→ **Goal of the exercise**: Every entry here needs to be repeated exactly.

[Stored data]
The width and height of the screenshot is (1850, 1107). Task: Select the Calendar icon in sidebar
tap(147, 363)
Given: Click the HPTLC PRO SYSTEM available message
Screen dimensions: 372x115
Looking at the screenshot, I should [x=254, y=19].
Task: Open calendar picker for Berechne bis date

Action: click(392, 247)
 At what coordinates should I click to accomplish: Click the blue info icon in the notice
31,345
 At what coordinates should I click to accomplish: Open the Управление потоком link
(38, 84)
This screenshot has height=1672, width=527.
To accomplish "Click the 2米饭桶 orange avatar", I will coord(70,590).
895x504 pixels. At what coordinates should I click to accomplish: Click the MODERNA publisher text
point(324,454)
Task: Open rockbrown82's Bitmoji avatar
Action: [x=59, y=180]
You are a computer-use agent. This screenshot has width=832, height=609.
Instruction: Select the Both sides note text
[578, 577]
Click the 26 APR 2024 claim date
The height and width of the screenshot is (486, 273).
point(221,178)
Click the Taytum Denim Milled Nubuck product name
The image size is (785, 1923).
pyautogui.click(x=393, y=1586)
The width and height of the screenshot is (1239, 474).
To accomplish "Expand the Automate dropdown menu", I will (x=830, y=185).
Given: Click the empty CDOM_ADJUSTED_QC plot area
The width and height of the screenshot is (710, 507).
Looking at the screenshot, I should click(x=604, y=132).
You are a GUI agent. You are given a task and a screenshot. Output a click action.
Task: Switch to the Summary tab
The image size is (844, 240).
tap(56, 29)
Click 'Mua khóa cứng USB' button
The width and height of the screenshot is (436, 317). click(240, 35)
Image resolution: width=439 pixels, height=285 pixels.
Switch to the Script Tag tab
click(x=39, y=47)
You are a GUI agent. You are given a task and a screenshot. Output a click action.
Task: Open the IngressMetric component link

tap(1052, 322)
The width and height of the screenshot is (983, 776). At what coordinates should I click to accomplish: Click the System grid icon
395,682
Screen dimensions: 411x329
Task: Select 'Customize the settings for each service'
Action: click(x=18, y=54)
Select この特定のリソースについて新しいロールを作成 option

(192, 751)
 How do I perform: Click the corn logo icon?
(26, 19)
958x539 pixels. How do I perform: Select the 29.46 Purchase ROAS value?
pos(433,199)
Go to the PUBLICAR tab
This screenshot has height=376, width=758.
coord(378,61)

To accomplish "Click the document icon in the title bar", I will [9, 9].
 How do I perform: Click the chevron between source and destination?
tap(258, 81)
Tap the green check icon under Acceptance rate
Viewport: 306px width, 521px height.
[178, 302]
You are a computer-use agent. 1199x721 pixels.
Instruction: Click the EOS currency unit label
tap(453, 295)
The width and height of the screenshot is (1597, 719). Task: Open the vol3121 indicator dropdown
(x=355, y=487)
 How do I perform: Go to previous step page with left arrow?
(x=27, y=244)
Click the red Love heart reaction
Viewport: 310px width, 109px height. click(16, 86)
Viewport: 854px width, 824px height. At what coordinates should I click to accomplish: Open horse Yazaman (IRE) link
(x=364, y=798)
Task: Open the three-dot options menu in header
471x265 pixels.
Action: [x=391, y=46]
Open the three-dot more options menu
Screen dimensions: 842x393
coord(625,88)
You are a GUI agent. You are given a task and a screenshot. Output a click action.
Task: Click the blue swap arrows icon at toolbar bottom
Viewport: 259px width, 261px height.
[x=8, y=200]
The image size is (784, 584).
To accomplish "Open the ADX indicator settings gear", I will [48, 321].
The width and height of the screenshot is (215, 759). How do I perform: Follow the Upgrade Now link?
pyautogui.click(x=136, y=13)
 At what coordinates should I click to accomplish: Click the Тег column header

→ **Exercise solution**:
The width and height of the screenshot is (1850, 1107). Task: Select the Calendar icon in sidebar
tap(147, 363)
Given: Click the HPTLC PRO SYSTEM available message
Screen dimensions: 372x115
Looking at the screenshot, I should [x=254, y=19].
Task: Open calendar picker for Berechne bis date

Action: click(392, 247)
 At what coordinates should I click to accomplish: Click the blue info icon in the notice
31,345
 At what coordinates should I click to accomplish: Open the Управление потоком link
(38, 84)
This screenshot has height=1672, width=527.
To accomplish "Click the 2米饭桶 orange avatar", I will coord(70,590).
895x504 pixels. At what coordinates should I click to accomplish: Click the MODERNA publisher text
point(324,454)
Task: Open rockbrown82's Bitmoji avatar
Action: [x=59, y=180]
You are a computer-use agent. This screenshot has width=832, height=609.
Instruction: Select the Both sides note text
[578, 577]
Click the 26 APR 2024 claim date
The height and width of the screenshot is (486, 273).
point(221,178)
Click the Taytum Denim Milled Nubuck product name
The image size is (785, 1923).
pyautogui.click(x=393, y=1586)
The width and height of the screenshot is (1239, 474).
To accomplish "Expand the Automate dropdown menu", I will (x=830, y=185).
Given: Click the empty CDOM_ADJUSTED_QC plot area
The width and height of the screenshot is (710, 507).
Looking at the screenshot, I should click(x=604, y=132).
You are a GUI agent. You are given a task and a screenshot. Output a click action.
Task: Switch to the Summary tab
The image size is (844, 240).
tap(56, 29)
Click 'Mua khóa cứng USB' button
The width and height of the screenshot is (436, 317). click(240, 35)
Image resolution: width=439 pixels, height=285 pixels.
Switch to the Script Tag tab
click(x=39, y=47)
You are a GUI agent. You are given a task and a screenshot. Output a click action.
Task: Open the IngressMetric component link

tap(1052, 322)
The width and height of the screenshot is (983, 776). At what coordinates should I click to accomplish: Click the System grid icon
395,682
Screen dimensions: 411x329
Task: Select 'Customize the settings for each service'
Action: click(x=18, y=54)
Select この特定のリソースについて新しいロールを作成 option

(192, 751)
 How do I perform: Click the corn logo icon?
(26, 19)
958x539 pixels. How do I perform: Select the 29.46 Purchase ROAS value?
pos(433,199)
Go to the PUBLICAR tab
This screenshot has height=376, width=758.
coord(378,61)

To accomplish "Click the document icon in the title bar", I will [9, 9].
 How do I perform: Click the chevron between source and destination?
tap(258, 81)
Tap the green check icon under Acceptance rate
Viewport: 306px width, 521px height.
[178, 302]
You are a computer-use agent. 1199x721 pixels.
Instruction: Click the EOS currency unit label
tap(453, 295)
The width and height of the screenshot is (1597, 719). Task: Open the vol3121 indicator dropdown
(x=355, y=487)
 How do I perform: Go to previous step page with left arrow?
(x=27, y=244)
Click the red Love heart reaction
Viewport: 310px width, 109px height. click(16, 86)
Viewport: 854px width, 824px height. At what coordinates should I click to accomplish: Open horse Yazaman (IRE) link
(x=364, y=798)
Task: Open the three-dot options menu in header
471x265 pixels.
Action: [x=391, y=46]
Open the three-dot more options menu
Screen dimensions: 842x393
coord(625,88)
You are a GUI agent. You are given a task and a screenshot. Output a click action.
Task: Click the blue swap arrows icon at toolbar bottom
Viewport: 259px width, 261px height.
[x=8, y=200]
The image size is (784, 584).
To accomplish "Open the ADX indicator settings gear", I will [48, 321].
The width and height of the screenshot is (215, 759). How do I perform: Follow the Upgrade Now link?
pyautogui.click(x=136, y=13)
 At what coordinates should I click to accomplish: Click the Тег column header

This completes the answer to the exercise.